------ Given records

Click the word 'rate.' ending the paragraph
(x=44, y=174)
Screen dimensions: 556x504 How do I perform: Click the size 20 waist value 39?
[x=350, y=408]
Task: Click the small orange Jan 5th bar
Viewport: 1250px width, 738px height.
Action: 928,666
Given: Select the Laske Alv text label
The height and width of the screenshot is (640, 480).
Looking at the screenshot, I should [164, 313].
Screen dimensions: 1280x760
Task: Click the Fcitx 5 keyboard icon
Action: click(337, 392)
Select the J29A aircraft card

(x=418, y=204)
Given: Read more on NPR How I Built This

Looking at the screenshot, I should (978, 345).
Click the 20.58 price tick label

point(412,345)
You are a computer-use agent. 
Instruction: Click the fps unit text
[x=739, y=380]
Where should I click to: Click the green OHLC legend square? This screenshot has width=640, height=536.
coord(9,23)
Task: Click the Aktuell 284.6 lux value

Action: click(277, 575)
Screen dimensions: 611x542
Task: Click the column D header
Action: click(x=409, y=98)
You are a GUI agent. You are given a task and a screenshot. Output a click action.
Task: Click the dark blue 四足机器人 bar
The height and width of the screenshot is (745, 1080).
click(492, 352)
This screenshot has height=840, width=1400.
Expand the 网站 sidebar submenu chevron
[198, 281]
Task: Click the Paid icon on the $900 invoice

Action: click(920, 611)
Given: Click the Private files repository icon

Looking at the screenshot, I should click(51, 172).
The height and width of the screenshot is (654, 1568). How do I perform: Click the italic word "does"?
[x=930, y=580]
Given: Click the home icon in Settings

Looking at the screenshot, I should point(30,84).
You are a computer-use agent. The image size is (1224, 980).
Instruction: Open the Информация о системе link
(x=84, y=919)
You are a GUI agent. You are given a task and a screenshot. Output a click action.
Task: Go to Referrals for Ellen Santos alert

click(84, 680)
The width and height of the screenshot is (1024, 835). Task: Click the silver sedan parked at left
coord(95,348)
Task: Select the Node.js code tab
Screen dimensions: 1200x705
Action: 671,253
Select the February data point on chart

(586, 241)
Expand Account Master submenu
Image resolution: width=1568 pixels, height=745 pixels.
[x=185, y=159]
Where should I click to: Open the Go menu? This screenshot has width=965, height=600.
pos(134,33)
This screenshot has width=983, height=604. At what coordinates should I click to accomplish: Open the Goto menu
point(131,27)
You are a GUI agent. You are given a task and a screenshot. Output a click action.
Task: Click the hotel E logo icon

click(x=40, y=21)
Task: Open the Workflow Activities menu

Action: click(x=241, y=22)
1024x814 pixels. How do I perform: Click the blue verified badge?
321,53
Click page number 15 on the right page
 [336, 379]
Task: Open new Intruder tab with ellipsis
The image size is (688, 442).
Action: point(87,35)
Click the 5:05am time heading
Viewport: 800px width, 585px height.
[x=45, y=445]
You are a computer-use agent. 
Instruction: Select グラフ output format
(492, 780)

------------

> [What is being asked]: The only acceptable answer is the full set of entries, repeated exactly.

> [Written response]:
Click the word 'rate.' ending the paragraph
(x=44, y=174)
Screen dimensions: 556x504 How do I perform: Click the size 20 waist value 39?
[x=350, y=408]
Task: Click the small orange Jan 5th bar
Viewport: 1250px width, 738px height.
Action: 928,666
Given: Select the Laske Alv text label
The height and width of the screenshot is (640, 480).
Looking at the screenshot, I should [164, 313].
Screen dimensions: 1280x760
Task: Click the Fcitx 5 keyboard icon
Action: click(337, 392)
Select the J29A aircraft card

(x=418, y=204)
Given: Read more on NPR How I Built This

Looking at the screenshot, I should (978, 345).
Click the 20.58 price tick label

point(412,345)
You are a computer-use agent. 
Instruction: Click the fps unit text
[x=739, y=380]
Where should I click to: Click the green OHLC legend square? This screenshot has width=640, height=536.
coord(9,23)
Task: Click the Aktuell 284.6 lux value

Action: click(277, 575)
Screen dimensions: 611x542
Task: Click the column D header
Action: click(x=409, y=98)
You are a GUI agent. You are given a task and a screenshot. Output a click action.
Task: Click the dark blue 四足机器人 bar
The height and width of the screenshot is (745, 1080).
click(492, 352)
This screenshot has height=840, width=1400.
Expand the 网站 sidebar submenu chevron
[198, 281]
Task: Click the Paid icon on the $900 invoice

Action: click(920, 611)
Given: Click the Private files repository icon

Looking at the screenshot, I should click(51, 172).
The height and width of the screenshot is (654, 1568). How do I perform: Click the italic word "does"?
[x=930, y=580]
Given: Click the home icon in Settings

Looking at the screenshot, I should point(30,84).
You are a computer-use agent. The image size is (1224, 980).
Instruction: Open the Информация о системе link
(x=84, y=919)
You are a GUI agent. You are given a task and a screenshot. Output a click action.
Task: Go to Referrals for Ellen Santos alert

click(84, 680)
The width and height of the screenshot is (1024, 835). Task: Click the silver sedan parked at left
coord(95,348)
Task: Select the Node.js code tab
Screen dimensions: 1200x705
Action: 671,253
Select the February data point on chart

(586, 241)
Expand Account Master submenu
Image resolution: width=1568 pixels, height=745 pixels.
[x=185, y=159]
Where should I click to: Open the Go menu? This screenshot has width=965, height=600.
pos(134,33)
This screenshot has width=983, height=604. At what coordinates should I click to accomplish: Open the Goto menu
point(131,27)
You are a GUI agent. You are given a task and a screenshot. Output a click action.
Task: Click the hotel E logo icon

click(x=40, y=21)
Task: Open the Workflow Activities menu

Action: click(x=241, y=22)
1024x814 pixels. How do I perform: Click the blue verified badge?
321,53
Click page number 15 on the right page
 [336, 379]
Task: Open new Intruder tab with ellipsis
The image size is (688, 442).
Action: point(87,35)
Click the 5:05am time heading
Viewport: 800px width, 585px height.
[x=45, y=445]
You are a computer-use agent. 
Instruction: Select グラフ output format
(492, 780)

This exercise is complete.